On Second Reading, Senator Stanford raised the matter of pollution of waters, and the Minister asked me to refer to it in particular before leaving the House.
The indiscriminate discharge of oil into territorial waters is prohibited by the Oil In Navigable Waters Act, 1926. Between the months of May and August of this year complaints had, in fact, been received from the Irish Tourist Board and certain local bodies that the east, south and south-west coasts were being polluted by deposits of oily substances. In the absence of evidence that these oily substances came from our own shores it was impossible to employ the Oil In Navigable Waters Act, 1926, to deal with them. The attention of ship-owners, masters and other shipping interests was, however, drawn by an official notice to the necessity for strict compliance with the provisions of the Act, and they were urged to ensure that oil or oil sludge should not be discharged within 50 miles off the Irish coast.
The problem, however, I believe, is not peculiar to this country. It has been under consideration by many countries over a number of years, and in recent years the problem has become more acute, due, it is thought, to a combination of factors—the large increase in oil-burning ships, break-up of tankers sunk during the war, the large-scale importation of crude oil to the newly established British and continental refineries and the practice that they have of dumping at sea deposits of sludge which accumulate in the tanks of oil-tankers.
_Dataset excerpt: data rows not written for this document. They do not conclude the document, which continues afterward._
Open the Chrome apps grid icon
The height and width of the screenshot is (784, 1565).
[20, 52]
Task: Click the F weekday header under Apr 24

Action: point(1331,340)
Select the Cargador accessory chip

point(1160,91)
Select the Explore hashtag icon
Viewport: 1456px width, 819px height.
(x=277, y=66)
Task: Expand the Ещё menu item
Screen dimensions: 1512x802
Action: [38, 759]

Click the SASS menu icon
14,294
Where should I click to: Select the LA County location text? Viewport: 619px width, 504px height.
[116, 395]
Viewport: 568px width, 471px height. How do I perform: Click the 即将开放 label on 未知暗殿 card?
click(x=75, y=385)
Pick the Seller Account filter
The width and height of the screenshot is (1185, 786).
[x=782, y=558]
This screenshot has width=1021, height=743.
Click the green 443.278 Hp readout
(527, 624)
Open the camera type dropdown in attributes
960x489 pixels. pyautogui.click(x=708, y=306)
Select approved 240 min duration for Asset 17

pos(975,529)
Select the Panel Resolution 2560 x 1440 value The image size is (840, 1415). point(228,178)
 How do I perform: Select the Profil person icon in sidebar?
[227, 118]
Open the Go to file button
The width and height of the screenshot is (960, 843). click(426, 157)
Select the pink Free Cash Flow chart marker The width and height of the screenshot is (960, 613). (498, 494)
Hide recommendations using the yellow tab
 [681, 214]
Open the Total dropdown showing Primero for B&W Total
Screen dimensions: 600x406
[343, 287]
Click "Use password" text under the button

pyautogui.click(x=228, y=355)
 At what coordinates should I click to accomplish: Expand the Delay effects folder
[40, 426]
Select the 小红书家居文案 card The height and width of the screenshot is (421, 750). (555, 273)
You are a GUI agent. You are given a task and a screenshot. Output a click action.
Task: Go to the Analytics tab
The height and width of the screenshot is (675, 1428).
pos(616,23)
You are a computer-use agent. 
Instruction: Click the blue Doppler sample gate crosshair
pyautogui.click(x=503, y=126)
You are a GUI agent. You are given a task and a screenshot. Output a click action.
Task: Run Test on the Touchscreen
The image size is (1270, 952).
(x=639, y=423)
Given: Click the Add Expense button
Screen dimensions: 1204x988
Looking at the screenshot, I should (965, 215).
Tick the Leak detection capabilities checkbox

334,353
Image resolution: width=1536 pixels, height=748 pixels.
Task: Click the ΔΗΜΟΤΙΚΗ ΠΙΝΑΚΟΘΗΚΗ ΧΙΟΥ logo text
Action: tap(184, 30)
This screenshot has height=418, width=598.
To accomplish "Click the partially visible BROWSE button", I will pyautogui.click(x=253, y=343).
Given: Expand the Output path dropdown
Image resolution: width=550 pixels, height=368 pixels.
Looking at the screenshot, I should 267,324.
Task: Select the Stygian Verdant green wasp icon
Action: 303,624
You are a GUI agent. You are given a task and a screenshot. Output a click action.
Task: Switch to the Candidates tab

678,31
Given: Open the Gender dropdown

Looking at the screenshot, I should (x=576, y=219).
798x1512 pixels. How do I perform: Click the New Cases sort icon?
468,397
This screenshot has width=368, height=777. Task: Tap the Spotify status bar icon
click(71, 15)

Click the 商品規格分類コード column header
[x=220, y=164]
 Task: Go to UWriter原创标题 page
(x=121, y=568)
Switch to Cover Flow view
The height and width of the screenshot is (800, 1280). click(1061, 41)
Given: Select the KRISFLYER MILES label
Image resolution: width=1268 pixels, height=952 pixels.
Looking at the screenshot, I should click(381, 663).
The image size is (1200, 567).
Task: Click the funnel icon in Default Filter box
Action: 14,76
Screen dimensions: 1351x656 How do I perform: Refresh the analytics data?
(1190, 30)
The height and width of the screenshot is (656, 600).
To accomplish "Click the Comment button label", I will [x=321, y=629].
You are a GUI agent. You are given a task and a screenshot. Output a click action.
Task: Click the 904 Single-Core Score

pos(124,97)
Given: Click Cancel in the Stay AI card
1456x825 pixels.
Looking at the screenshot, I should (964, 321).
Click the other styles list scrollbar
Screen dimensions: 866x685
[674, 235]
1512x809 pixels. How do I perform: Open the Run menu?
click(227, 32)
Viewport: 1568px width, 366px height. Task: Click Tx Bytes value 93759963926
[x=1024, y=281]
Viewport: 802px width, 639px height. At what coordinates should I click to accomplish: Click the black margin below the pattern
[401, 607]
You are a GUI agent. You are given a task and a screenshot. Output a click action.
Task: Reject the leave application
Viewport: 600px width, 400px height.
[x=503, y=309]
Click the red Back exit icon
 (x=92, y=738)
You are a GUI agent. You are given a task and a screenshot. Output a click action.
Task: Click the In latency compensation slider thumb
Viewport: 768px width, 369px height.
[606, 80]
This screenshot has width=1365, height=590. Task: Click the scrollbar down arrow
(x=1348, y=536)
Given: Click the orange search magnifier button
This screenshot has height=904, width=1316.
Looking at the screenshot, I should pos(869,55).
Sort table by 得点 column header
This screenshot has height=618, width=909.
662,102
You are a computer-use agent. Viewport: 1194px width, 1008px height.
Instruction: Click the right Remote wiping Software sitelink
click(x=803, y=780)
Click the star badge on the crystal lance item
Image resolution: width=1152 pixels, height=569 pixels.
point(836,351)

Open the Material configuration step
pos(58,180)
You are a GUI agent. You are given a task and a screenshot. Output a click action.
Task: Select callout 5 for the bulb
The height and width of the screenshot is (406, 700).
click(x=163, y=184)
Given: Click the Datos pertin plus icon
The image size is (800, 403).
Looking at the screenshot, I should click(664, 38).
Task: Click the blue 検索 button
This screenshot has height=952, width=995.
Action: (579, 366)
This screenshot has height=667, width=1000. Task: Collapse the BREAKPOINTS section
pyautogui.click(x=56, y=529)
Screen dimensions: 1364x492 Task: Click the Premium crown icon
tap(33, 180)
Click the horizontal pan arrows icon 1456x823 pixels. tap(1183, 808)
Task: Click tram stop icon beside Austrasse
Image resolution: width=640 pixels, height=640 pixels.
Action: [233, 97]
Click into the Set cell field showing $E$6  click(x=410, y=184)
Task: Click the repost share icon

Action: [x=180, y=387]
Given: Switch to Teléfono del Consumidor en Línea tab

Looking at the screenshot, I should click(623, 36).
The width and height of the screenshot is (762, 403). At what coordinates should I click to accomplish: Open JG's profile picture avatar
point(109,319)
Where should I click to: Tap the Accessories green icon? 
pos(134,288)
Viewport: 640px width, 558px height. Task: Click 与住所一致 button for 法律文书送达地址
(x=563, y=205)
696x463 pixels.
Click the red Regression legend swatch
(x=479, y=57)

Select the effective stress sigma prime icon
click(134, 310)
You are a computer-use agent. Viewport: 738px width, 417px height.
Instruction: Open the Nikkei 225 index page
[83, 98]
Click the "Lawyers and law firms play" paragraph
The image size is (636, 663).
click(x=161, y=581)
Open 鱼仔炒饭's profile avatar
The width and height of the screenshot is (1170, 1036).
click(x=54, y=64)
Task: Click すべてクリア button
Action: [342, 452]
The question is at present under consideration by the Economic and Social Council of U.N.O. We are not members of U.N.O., but the British Minister of Transport, in pursuance of a recommendation there, has set up a committee of experts to consider what practical measures can be taken to prevent pollution of the waters around the coast of Britain.
In reply to an inquiry from the British authorities, it was indicated that if it would be of assistance to their inquiries, samples of deposits could be obtained from the affected areas on the Irish coast and sent to them. The British, I have been informed, have now indicated that they will be glad to be furnished with samples collected along the Irish coast and arrangements are being made to send these samples accordingly.